Problem requirements: Return exactly the lines below, starting with the one that has "Viewport: 845px width, 408px height." and going on through the one that has "Given: Open the help question mark menu".

Entries supplied:
<<<<

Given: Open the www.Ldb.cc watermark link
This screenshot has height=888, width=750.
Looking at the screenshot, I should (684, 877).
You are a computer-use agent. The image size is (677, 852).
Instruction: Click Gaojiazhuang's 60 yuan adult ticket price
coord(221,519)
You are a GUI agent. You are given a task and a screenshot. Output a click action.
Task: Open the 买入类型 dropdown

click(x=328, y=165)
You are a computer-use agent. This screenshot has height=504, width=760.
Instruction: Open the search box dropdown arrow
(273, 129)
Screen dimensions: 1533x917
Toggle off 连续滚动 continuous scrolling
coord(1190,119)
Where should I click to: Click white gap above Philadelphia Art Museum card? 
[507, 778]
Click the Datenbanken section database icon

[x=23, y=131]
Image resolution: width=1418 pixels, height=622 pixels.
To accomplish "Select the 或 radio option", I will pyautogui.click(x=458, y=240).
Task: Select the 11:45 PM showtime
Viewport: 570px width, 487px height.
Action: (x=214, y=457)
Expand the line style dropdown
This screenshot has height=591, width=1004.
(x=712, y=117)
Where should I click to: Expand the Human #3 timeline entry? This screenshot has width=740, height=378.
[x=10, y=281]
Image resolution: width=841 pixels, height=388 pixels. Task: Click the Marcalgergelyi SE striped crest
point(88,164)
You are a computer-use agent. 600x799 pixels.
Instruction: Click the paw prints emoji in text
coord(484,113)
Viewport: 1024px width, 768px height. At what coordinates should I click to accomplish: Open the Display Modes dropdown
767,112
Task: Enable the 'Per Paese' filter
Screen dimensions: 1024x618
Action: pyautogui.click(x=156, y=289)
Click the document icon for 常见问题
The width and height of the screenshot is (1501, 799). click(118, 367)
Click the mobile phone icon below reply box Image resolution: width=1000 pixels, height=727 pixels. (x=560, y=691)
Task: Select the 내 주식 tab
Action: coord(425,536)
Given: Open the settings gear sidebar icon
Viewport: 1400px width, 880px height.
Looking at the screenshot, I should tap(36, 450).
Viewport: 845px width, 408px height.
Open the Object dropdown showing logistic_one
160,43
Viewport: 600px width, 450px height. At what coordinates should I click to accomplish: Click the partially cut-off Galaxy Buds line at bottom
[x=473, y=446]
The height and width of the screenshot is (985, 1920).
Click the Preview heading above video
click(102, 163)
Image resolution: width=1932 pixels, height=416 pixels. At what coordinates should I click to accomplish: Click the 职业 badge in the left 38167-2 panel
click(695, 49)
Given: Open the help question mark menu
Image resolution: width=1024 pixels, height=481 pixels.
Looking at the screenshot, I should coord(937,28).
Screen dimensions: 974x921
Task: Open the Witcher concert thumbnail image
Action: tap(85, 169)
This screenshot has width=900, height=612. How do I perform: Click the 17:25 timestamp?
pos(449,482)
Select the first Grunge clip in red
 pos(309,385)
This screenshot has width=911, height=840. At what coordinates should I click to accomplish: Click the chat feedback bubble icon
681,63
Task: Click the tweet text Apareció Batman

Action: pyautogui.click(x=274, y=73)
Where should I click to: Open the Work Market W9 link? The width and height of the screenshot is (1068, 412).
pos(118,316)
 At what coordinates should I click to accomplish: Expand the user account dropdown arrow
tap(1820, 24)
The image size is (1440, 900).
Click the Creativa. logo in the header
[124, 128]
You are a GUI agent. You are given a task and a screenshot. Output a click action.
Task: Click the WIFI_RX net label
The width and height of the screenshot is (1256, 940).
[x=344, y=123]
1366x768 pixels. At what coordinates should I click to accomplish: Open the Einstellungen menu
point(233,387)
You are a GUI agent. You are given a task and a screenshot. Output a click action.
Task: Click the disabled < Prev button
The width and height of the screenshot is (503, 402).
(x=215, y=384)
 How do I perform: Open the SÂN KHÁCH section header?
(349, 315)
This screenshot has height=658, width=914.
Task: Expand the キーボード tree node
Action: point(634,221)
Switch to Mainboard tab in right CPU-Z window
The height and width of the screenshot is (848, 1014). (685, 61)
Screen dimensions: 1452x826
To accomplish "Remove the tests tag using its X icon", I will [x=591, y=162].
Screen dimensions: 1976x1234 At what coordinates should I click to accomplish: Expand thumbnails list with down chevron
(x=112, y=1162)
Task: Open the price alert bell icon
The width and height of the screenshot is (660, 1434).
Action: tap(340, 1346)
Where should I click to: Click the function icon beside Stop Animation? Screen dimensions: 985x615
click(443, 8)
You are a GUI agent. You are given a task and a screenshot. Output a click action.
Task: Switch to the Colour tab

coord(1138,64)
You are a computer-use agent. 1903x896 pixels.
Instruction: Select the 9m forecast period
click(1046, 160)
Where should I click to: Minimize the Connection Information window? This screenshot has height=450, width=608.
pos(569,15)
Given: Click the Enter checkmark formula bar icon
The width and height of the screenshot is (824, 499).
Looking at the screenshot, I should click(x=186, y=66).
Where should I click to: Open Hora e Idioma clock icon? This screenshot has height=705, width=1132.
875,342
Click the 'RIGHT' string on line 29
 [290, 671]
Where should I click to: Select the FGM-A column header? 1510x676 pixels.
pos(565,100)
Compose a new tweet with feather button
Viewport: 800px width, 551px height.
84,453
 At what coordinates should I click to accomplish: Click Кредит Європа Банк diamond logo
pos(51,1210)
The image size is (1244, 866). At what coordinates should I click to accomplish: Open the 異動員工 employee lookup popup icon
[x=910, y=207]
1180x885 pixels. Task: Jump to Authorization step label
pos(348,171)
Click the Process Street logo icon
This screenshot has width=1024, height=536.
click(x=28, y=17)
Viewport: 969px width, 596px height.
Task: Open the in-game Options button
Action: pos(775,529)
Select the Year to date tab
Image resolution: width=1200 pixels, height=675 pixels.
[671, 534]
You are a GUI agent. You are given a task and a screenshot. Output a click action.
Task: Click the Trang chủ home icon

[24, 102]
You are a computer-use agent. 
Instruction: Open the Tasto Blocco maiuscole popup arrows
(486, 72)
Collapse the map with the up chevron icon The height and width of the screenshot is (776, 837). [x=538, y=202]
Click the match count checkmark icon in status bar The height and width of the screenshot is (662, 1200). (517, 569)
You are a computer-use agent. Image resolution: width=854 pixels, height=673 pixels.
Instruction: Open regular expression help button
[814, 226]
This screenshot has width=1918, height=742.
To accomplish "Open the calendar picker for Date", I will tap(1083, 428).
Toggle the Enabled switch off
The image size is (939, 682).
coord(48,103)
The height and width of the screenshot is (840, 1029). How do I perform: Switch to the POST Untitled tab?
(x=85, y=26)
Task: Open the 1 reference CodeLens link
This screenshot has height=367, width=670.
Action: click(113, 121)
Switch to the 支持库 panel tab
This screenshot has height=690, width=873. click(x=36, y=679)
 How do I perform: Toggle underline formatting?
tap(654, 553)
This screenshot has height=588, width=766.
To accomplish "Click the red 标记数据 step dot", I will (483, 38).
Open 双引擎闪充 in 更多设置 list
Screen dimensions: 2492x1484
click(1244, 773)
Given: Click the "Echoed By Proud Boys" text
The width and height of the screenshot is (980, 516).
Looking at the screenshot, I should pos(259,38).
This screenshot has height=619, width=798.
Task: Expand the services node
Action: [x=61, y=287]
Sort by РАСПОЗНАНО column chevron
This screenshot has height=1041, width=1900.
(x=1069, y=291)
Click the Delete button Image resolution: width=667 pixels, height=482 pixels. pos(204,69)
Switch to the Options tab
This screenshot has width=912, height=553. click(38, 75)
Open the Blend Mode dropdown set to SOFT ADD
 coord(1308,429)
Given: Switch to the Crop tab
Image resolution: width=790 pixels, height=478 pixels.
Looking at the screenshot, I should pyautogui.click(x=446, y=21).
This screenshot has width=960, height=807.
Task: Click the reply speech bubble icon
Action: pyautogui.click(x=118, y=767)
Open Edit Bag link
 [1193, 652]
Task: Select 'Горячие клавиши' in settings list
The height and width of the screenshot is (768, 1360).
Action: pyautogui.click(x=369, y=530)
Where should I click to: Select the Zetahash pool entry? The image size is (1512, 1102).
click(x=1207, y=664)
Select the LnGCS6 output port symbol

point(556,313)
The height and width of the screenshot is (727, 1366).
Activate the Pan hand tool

>>>>

Exercise result:
Viewport: 845px width, 408px height.
Open the Object dropdown showing logistic_one
160,43
Viewport: 600px width, 450px height. At what coordinates should I click to accomplish: Click the partially cut-off Galaxy Buds line at bottom
[x=473, y=446]
The height and width of the screenshot is (985, 1920).
Click the Preview heading above video
click(102, 163)
Image resolution: width=1932 pixels, height=416 pixels. At what coordinates should I click to accomplish: Click the 职业 badge in the left 38167-2 panel
click(695, 49)
Given: Open the help question mark menu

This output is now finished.